WORK TO BE COMPLETED: Among the entries below, one stretch runs from the line that contains "Print the record using the printer icon" through the line that contains "Dismiss the Survival". Repeat that stretch exactly, ends included, and only that.

PROVIDED DATA:
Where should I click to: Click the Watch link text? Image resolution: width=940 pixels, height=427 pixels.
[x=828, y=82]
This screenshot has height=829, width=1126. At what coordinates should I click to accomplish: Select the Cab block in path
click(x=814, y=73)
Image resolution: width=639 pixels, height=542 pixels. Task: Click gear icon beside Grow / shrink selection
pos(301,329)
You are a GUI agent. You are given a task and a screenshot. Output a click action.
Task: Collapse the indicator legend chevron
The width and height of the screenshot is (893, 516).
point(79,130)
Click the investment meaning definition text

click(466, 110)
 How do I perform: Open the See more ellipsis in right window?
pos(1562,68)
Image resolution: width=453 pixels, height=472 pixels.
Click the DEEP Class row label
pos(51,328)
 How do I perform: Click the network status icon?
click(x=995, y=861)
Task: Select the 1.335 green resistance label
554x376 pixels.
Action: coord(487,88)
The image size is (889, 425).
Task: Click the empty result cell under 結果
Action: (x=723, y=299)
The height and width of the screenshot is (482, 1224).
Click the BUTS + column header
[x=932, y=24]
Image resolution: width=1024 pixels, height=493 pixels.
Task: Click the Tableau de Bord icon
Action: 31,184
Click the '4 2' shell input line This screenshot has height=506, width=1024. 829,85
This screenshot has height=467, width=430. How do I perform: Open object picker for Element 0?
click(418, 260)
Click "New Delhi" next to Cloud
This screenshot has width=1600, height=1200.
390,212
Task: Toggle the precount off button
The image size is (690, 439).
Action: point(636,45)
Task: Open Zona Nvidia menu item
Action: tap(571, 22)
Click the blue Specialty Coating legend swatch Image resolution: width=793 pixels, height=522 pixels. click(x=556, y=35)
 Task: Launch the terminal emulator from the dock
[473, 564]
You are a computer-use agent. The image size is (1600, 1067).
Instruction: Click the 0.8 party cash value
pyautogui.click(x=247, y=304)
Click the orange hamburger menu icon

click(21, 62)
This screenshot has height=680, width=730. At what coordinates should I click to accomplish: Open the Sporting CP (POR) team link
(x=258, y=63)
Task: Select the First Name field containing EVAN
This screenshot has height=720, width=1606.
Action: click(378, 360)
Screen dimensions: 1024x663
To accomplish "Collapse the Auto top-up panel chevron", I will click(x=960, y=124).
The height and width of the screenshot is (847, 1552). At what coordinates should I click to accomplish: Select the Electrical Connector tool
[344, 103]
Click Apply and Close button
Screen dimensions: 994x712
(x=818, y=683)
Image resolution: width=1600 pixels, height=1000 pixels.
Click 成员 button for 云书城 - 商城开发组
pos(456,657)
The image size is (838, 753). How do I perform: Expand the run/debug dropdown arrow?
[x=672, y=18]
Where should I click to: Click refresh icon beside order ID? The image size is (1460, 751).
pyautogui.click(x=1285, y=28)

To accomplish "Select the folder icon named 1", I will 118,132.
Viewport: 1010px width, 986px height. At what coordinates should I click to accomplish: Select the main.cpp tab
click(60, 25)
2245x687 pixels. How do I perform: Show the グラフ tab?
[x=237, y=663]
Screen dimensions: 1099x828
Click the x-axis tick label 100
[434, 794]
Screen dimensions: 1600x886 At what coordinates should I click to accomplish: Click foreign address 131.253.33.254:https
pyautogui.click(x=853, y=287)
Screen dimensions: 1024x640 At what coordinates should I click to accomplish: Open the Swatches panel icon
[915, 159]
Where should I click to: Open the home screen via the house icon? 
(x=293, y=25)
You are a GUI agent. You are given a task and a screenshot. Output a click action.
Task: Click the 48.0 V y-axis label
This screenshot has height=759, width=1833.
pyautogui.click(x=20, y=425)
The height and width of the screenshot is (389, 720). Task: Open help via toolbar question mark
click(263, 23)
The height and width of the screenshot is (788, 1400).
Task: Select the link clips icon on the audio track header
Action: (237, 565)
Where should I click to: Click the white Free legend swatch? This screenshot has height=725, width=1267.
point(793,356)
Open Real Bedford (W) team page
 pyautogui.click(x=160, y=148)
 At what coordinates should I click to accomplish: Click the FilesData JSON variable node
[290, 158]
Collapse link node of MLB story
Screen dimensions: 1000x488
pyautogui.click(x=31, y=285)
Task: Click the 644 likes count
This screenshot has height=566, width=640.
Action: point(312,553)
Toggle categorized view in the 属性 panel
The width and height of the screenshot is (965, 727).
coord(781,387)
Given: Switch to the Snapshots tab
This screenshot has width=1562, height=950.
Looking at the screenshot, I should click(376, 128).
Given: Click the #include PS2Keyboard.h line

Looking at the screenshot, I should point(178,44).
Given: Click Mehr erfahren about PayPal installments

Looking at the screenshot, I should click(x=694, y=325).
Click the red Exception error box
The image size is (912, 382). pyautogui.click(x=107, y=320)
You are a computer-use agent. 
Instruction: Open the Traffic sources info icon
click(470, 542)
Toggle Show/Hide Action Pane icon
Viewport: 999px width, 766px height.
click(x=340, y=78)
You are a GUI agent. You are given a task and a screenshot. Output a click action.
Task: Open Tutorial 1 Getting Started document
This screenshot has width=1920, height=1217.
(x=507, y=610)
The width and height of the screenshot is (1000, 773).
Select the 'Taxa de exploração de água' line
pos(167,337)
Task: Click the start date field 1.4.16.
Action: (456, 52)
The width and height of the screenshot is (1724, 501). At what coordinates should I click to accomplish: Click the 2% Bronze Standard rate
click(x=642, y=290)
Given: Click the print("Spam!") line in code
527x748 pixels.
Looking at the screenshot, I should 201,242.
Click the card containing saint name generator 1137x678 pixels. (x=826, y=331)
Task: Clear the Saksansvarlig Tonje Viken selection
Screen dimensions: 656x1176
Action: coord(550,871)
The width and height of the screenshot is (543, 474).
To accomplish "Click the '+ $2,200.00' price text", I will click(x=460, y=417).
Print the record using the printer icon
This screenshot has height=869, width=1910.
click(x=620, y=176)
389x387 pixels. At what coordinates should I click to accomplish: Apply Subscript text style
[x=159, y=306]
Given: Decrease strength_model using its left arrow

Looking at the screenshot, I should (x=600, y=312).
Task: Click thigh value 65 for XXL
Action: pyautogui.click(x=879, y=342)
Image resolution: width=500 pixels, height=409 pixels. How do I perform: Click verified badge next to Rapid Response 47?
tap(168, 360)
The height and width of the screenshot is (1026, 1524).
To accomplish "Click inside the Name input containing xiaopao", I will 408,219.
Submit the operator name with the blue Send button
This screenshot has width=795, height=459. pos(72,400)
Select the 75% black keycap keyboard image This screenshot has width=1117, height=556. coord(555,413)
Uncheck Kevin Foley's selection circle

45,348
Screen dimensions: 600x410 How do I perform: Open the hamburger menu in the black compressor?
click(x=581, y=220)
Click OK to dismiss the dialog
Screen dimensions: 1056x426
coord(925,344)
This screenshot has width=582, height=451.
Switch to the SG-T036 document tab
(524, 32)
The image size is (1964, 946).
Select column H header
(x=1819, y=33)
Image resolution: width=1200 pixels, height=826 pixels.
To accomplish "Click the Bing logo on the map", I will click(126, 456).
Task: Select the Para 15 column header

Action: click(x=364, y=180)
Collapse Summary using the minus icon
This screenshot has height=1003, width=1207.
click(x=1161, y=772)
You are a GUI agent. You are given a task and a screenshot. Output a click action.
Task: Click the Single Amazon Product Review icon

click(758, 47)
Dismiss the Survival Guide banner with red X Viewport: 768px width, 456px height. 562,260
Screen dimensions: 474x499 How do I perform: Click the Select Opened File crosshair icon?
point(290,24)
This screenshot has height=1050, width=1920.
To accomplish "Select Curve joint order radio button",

EXERCISE RESULT:
Print the record using the printer icon
This screenshot has height=869, width=1910.
click(x=620, y=176)
389x387 pixels. At what coordinates should I click to accomplish: Apply Subscript text style
[x=159, y=306]
Given: Decrease strength_model using its left arrow

Looking at the screenshot, I should (x=600, y=312).
Task: Click thigh value 65 for XXL
Action: pyautogui.click(x=879, y=342)
Image resolution: width=500 pixels, height=409 pixels. How do I perform: Click verified badge next to Rapid Response 47?
tap(168, 360)
The height and width of the screenshot is (1026, 1524).
To accomplish "Click inside the Name input containing xiaopao", I will 408,219.
Submit the operator name with the blue Send button
This screenshot has width=795, height=459. pos(72,400)
Select the 75% black keycap keyboard image This screenshot has width=1117, height=556. coord(555,413)
Uncheck Kevin Foley's selection circle

45,348
Screen dimensions: 600x410 How do I perform: Open the hamburger menu in the black compressor?
click(x=581, y=220)
Click OK to dismiss the dialog
Screen dimensions: 1056x426
coord(925,344)
This screenshot has width=582, height=451.
Switch to the SG-T036 document tab
(524, 32)
The image size is (1964, 946).
Select column H header
(x=1819, y=33)
Image resolution: width=1200 pixels, height=826 pixels.
To accomplish "Click the Bing logo on the map", I will click(126, 456).
Task: Select the Para 15 column header

Action: click(x=364, y=180)
Collapse Summary using the minus icon
This screenshot has height=1003, width=1207.
click(x=1161, y=772)
You are a GUI agent. You are given a task and a screenshot. Output a click action.
Task: Click the Single Amazon Product Review icon

click(758, 47)
Dismiss the Survival Guide banner with red X Viewport: 768px width, 456px height. 562,260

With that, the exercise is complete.